WPEngine Authentication Issues

August 24th, 2017

Over the past few months I’ve received a handful of support inquiries from MarsEdit customers who have trouble logging into their WPEngine-hosted WordPress blog, after initially typing the wrong username or password into MarsEdit’s authentication panel.

Normally when MarsEdit tries to connect to a blog, it reacts to authentication failures by putting up a simple panel prompting for a username and password. In some cases, where the authentication challenge seems to be coming from a higher level than the blog itself, MarsEdit prompts with a different panel, suitable for supplying HTTP protocol-level authentication.

MarsEdit distinguishes between WordPress-level authentication and HTTP-level authentication by the simple fact that WordPress always returns HTTP status 200, even when a user is authenticated. The failure to authenticate is expressed in a valid XMLRPC response, and since the response is valid, it warrants a 200 “Success” HTTP status result.

In the process of debugging this problem, I observed that some of my customers were getting authentication failure responses from their self-hosted WordPress blogs, in which the HTTP Status Code was not 200, but 403 instead. Slowly, but surely, I came to understand that each of these affected customers was running on WPEngine.

Finally, with the help of a customer who shared my eagerness to get to the bottom of the problem, I was able to trace the behavior to a custom WordPress that is installed by WPEngine on behalf of all of their customers. It’s called the “wpengine-common” plugin. My customer was kind enough to send me a copy of the plugin files from within his WordPress installation. Guess what I found inside the plugin?

function wpe_login_failed_403() {

	// Don't 403 when the login comes 
	// through an Ajax request
	if ( defined( 'DOING_AJAX' ) && DOING_AJAX ) {
		return;
	}

	status_header( 403 );
}
add_action( 'wp_login_failed', 'wpe_login_failed_403' );

This bit of code overrides the standard WordPress login failure, forcing a 403 status code when one occurs. From what I can gather, the intent is to raise the visibility of WordPress login failures so that security packages that monitor for attempts to break into sites can log the attempts and potentially warn users and/or WPEngine about the risk of an intrusion. That’s a great motive, but it has an undesirable consequence for clients of the WordPress API.

Any client of the WordPress API is liable to interpret a 403 status code as an authentication failure outside the scope of WordPress itself. It may assume there is no blog at all to connect to, or it may assume as MarsEdit does, that there is a second level of authentication required to gain access to the server, before gaining access to WordPress.

I don’t know what the ideal solution to this problem is, but it would be nice if WPEngine found another way to flag the potentially suspicious login attempts to their WordPress installations, that didn’t involve breaking the contract for how the WordPress XMLRPC API is supposed to behave.

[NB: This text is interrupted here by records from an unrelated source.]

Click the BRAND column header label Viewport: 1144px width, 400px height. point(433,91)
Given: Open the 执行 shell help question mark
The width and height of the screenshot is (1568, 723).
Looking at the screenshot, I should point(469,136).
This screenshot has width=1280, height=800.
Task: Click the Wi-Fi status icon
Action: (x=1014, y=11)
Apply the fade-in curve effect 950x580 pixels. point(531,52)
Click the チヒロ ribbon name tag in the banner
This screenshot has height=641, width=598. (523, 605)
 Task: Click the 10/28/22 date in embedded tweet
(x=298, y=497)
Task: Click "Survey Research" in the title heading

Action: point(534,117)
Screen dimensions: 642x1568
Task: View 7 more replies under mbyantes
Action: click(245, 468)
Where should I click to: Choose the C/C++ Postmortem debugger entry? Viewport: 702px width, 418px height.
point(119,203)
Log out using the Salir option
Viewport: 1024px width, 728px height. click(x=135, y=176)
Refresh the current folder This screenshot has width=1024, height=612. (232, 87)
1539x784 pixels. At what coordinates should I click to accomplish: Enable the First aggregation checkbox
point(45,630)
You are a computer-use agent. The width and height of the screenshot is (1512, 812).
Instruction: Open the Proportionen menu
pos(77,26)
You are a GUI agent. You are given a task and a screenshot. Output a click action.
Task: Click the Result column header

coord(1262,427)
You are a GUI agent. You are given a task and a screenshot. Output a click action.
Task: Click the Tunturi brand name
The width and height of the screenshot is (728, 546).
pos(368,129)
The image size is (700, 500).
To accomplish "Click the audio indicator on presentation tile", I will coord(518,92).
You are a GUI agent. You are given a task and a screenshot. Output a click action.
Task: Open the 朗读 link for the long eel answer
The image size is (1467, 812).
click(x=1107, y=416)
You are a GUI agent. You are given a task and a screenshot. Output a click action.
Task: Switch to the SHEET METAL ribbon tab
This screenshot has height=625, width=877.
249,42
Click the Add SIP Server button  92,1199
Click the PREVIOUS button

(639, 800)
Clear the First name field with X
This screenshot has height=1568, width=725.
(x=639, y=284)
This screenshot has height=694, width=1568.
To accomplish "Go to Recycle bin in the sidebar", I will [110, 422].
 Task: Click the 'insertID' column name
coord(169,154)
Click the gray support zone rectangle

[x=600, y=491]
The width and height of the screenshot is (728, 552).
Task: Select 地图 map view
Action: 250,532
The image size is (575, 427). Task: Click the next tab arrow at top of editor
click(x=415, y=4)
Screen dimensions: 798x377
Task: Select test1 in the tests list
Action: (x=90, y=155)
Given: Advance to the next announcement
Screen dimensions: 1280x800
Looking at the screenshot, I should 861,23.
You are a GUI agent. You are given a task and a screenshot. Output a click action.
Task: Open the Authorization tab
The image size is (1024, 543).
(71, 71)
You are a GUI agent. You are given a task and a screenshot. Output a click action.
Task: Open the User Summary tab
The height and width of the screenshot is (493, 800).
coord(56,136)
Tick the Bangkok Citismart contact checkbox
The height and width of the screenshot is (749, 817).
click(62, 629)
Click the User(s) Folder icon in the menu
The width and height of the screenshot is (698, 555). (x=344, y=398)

If you look again at the source code excerpt I pasted above, you’ll see there is a special case in place for “Ajax” requests. Presumably this is another use case where the unexpected 403 status response has caused trouble. In fact, if you Google for “wpe_login_failed_403”, you’ll find a number of simple WordPress plugins whose whole purpose is to disable the WPEngine 403 status behavior described here.

I am planning to work around the issue in MarsEdit somehow, but in the mean time if you are a WPEngine customer who also uses MarsEdit, you may run into problems when/if you enter your credentials wrong, or you try to connect again from MarsEdit after changing your password. You’ll see a different login panel speaking of things such as “second level of authentication”. If you run into this, you can get back on track by manually entering your correct username and password:

  1. Click the blog in the left-hand side of MarsEdit’s main window.
  2. Hold the option key down while clicking the “Blog” menu item at the top of the screen.
  3. Select the “Enter Password…” menu item.
  4. Enter your correct WordPress username and password.

As long as the username and password that are stored by MarsEdit in the keychain are correct, you should be able to connect to your WPEngine-hosted WordPress blog without any issue. Whenever they are incorrect, until I implement a workaround, or until WPEngine changes their plugin behavior, you will need to work around the problem in this manner.